> **The task**
Carry over every entry exactly as written, though not the pictures it contains.

Stored entries
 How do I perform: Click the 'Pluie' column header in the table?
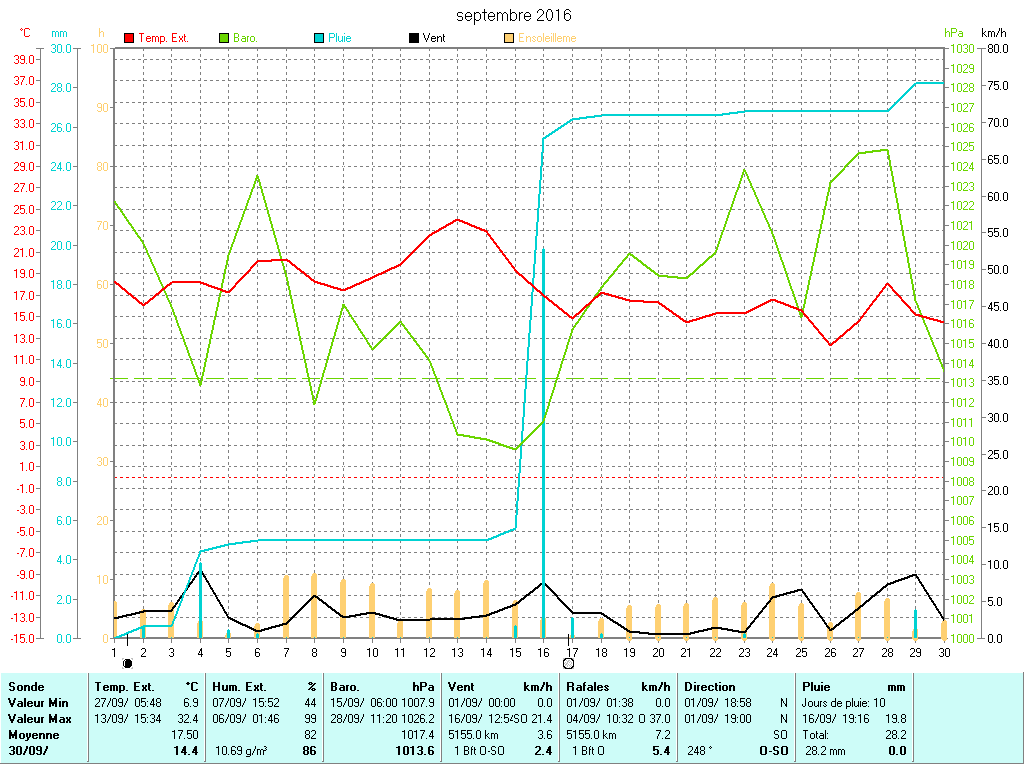[817, 687]
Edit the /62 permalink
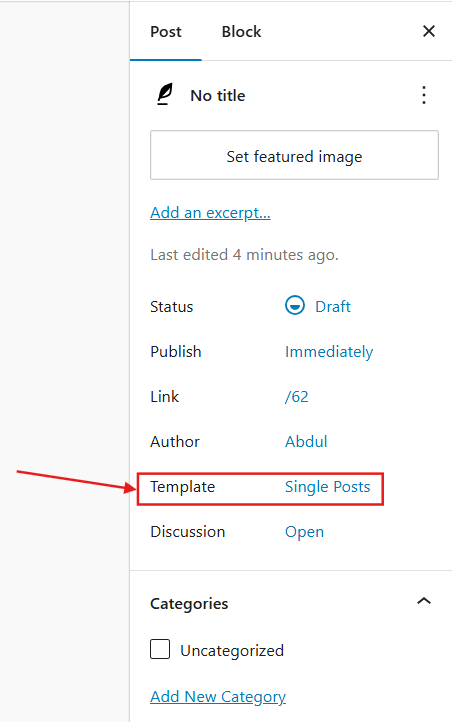This screenshot has height=722, width=452. coord(296,396)
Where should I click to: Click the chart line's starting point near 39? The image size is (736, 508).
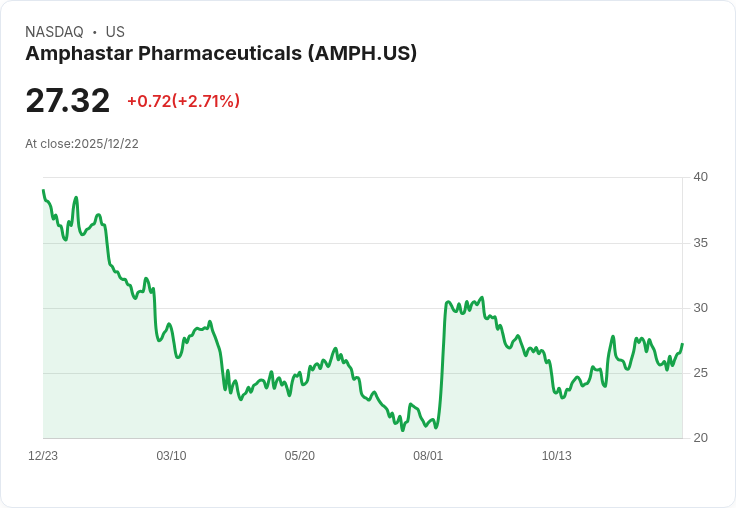pyautogui.click(x=43, y=191)
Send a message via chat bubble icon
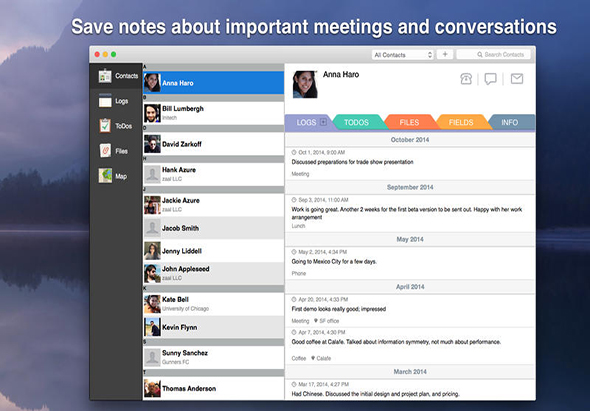Viewport: 590px width, 411px height. (490, 79)
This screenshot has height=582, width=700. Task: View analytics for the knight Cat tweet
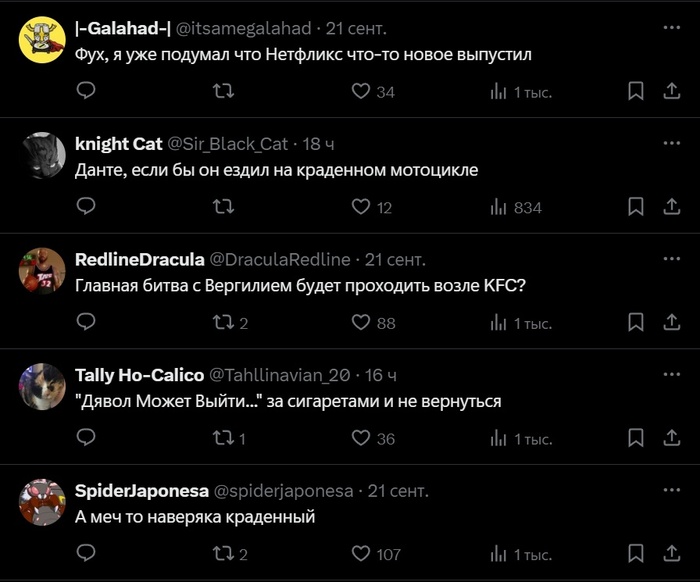(x=498, y=207)
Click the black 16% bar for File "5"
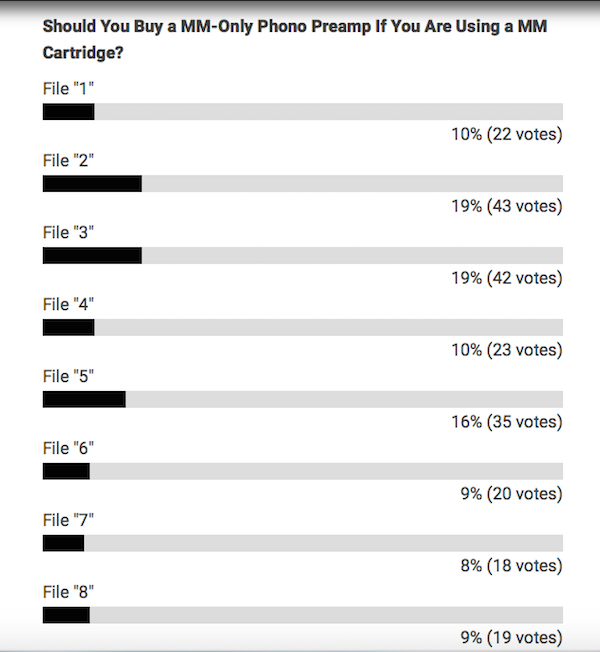The height and width of the screenshot is (652, 600). pyautogui.click(x=84, y=399)
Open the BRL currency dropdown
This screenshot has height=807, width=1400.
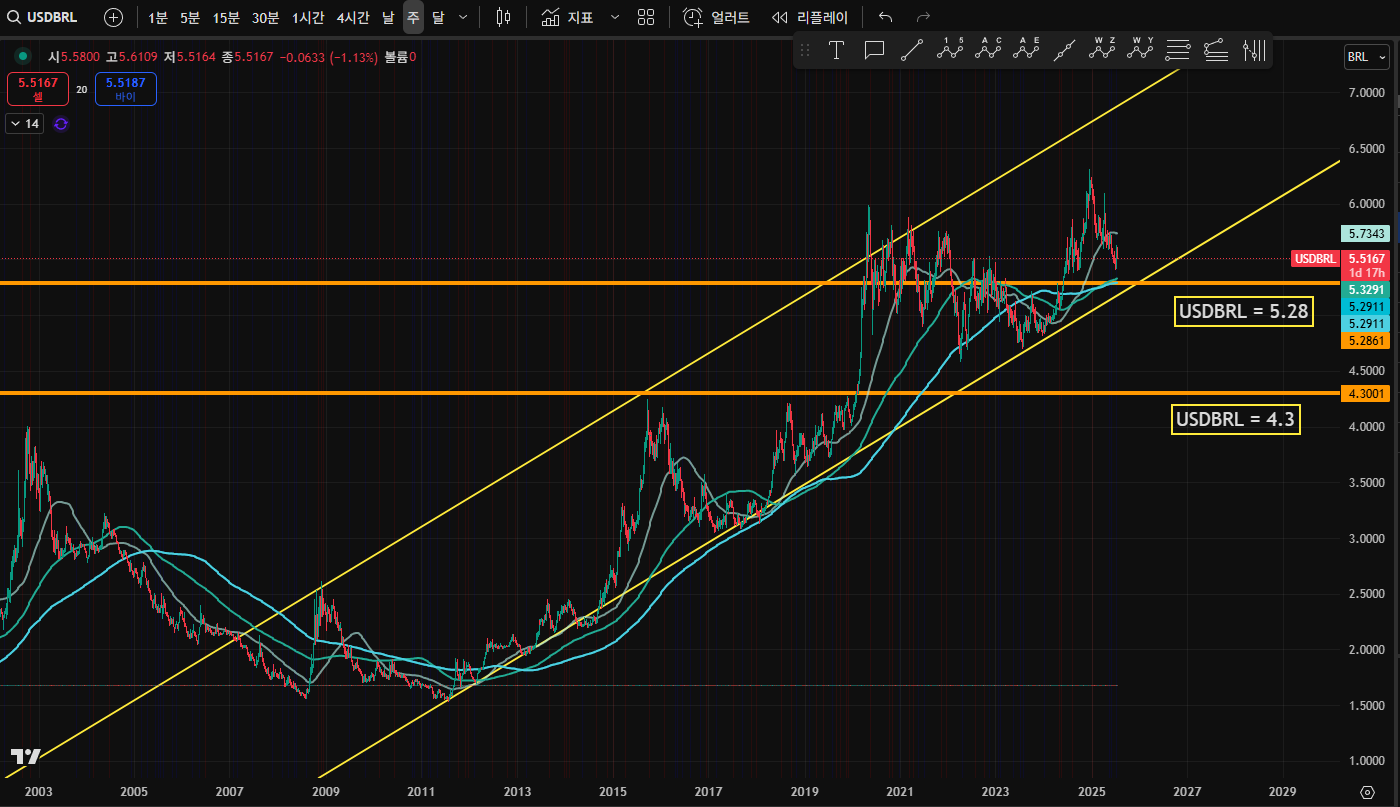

> **Response to this task**
 How do I perform: Click the 'Pluie' column header in the table?
[817, 687]
Edit the /62 permalink
This screenshot has height=722, width=452. coord(296,396)
Where should I click to: Click the chart line's starting point near 39? The image size is (736, 508).
pyautogui.click(x=43, y=191)
Send a message via chat bubble icon
Viewport: 590px width, 411px height. (490, 79)
This screenshot has height=582, width=700. Task: View analytics for the knight Cat tweet
(x=498, y=207)
Click the black 16% bar for File "5"
The height and width of the screenshot is (652, 600). pyautogui.click(x=84, y=399)
Open the BRL currency dropdown
This screenshot has height=807, width=1400.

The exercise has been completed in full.